Page:
· · · · · · ·

La première qui donne son titre au recueil – Corps glorieux - débute par cette dédicace : A Vincent Vahé révélateur de la pluralité des mondes. Avec une écriture qui doit sans doute à la lecture de Mallarmé voici un magnifique rappel à nos contemporains, volontiers enclins à écouter le doux chant des idéologies et à oublier la réalité humaine.
L’introduction dans le monde fermé d’une petite communauté religieuse d’un professeur de chant révèle avec humour la complexité des vocations religieuses et la résistance des corps à s’abstraire de leur réalité, mais en même temps il révèle combien l’histoire du corps dépasse celle de la chair et des muscles. Le nom de la religieuse introduit à son histoire et les exercices d’assouplissement du corps brisent la raideur de l’esprit enfermé dans un devoir de réparation ambiguë.

· · · · · · ·

Matériel fourni:
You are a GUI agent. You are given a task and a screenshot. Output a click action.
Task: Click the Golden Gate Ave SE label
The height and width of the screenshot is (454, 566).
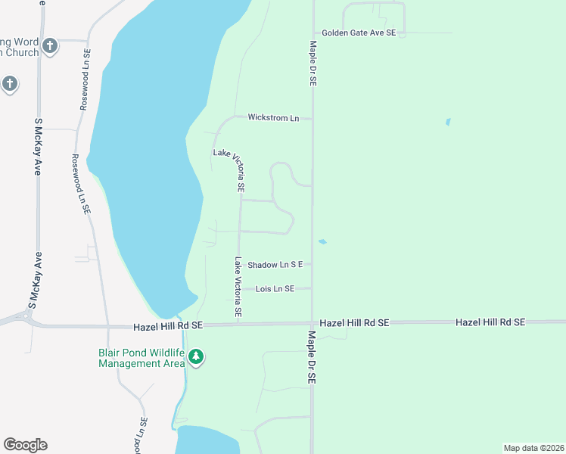[x=359, y=33]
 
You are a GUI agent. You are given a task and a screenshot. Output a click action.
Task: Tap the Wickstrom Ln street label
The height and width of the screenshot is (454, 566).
[x=273, y=118]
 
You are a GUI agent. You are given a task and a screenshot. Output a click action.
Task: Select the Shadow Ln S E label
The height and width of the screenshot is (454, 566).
[x=275, y=264]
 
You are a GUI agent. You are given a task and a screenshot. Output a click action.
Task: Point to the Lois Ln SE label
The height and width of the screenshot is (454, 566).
[x=275, y=289]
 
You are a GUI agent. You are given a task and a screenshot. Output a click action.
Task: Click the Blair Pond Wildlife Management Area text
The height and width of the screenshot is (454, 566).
[x=142, y=358]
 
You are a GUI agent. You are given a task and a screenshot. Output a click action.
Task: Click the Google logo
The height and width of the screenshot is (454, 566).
[x=25, y=445]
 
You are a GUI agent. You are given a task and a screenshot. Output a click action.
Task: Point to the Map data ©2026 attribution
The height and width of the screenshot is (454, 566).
[x=533, y=448]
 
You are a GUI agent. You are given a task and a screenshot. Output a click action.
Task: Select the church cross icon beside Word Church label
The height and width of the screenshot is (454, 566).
[x=50, y=46]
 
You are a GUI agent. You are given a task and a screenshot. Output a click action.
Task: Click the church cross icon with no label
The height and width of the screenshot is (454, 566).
[x=10, y=83]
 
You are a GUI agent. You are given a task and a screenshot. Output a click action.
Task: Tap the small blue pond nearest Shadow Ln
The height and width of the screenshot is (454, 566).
[x=322, y=242]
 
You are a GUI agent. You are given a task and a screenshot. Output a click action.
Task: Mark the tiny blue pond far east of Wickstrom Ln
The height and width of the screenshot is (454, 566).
[x=448, y=121]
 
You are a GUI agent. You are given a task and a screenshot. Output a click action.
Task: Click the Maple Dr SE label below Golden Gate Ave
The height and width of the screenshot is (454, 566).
[x=312, y=64]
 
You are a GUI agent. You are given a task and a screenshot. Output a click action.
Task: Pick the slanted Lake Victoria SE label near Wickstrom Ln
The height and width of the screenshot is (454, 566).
[x=229, y=169]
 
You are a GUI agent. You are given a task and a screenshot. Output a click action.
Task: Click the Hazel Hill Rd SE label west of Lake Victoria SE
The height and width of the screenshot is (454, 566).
[x=168, y=326]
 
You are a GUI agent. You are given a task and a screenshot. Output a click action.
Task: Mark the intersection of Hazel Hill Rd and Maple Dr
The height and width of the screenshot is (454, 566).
[x=312, y=323]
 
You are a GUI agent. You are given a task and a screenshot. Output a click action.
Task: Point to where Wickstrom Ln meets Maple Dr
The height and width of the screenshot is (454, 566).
[x=312, y=119]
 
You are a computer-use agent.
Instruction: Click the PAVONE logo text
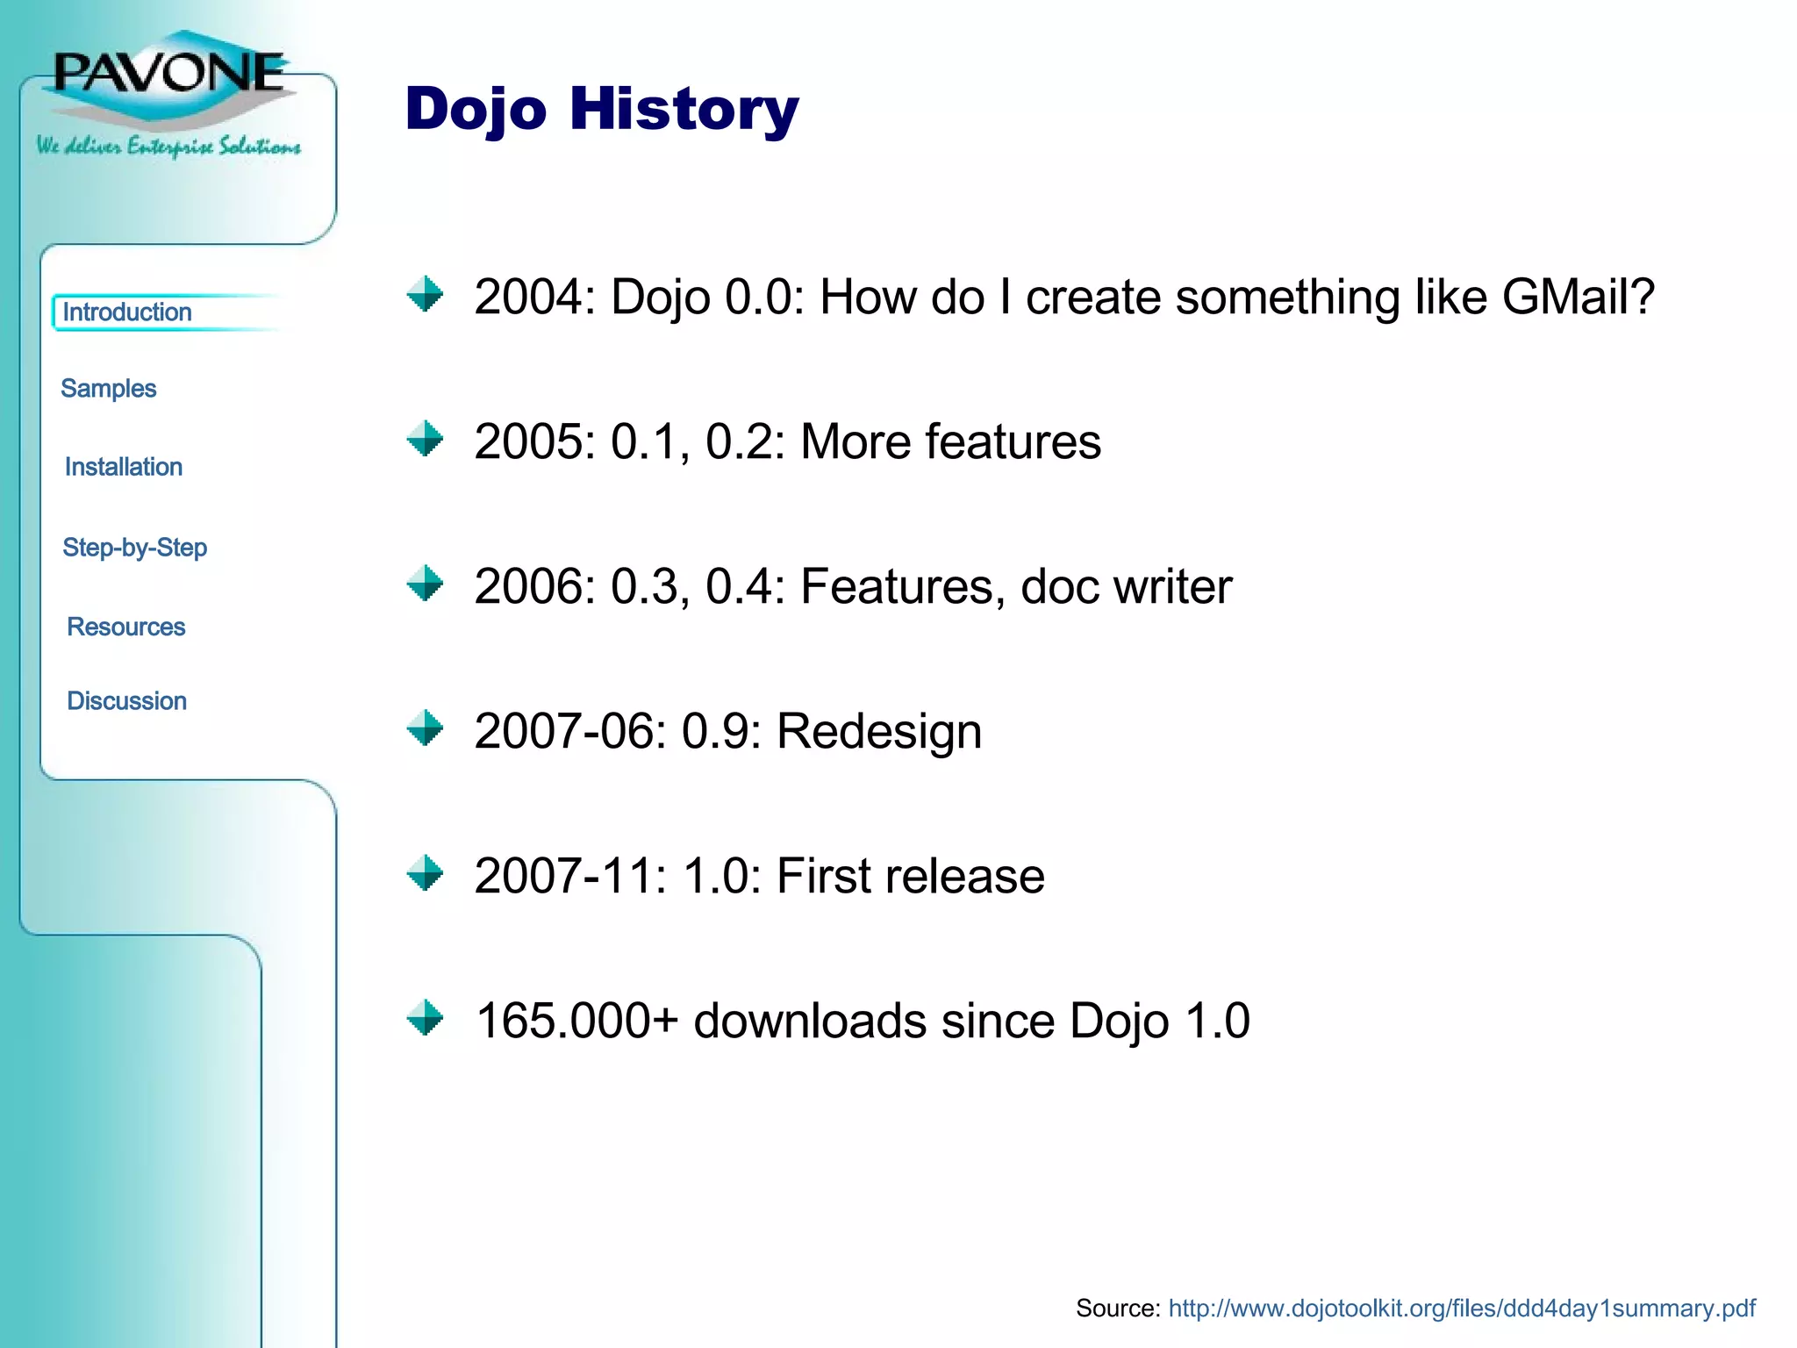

· · · · · · ·

D'après la page, quelle dédicace ouvre « Corps glorieux » ? Répondez en vous fondant uniquement sur la page.

« A Vincent Vahé révélateur de la pluralité des mondes ».